_Problem statement_. Each entry must be given again exactly as it appears, with images excluded.

--- Supplied entries ---

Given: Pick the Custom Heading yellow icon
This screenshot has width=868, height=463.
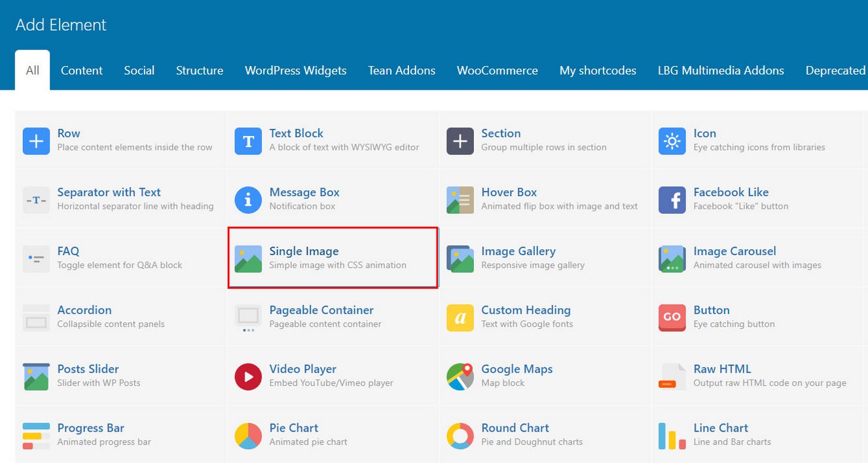Looking at the screenshot, I should [460, 318].
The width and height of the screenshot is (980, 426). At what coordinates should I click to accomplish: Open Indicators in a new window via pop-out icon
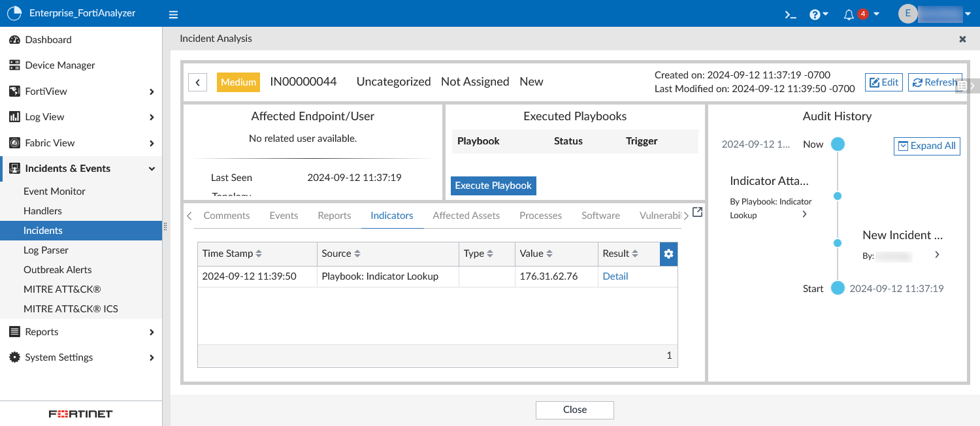click(697, 212)
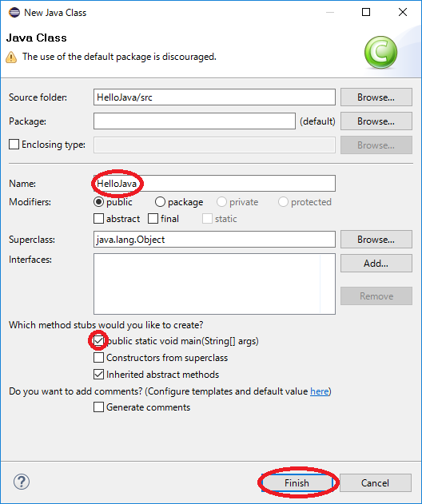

---

_The answer_.
Given: Pick the Custom Heading yellow icon
This screenshot has width=868, height=463.
Looking at the screenshot, I should [460, 318].
The width and height of the screenshot is (980, 426). At what coordinates should I click to accomplish: Open Indicators in a new window via pop-out icon
click(697, 212)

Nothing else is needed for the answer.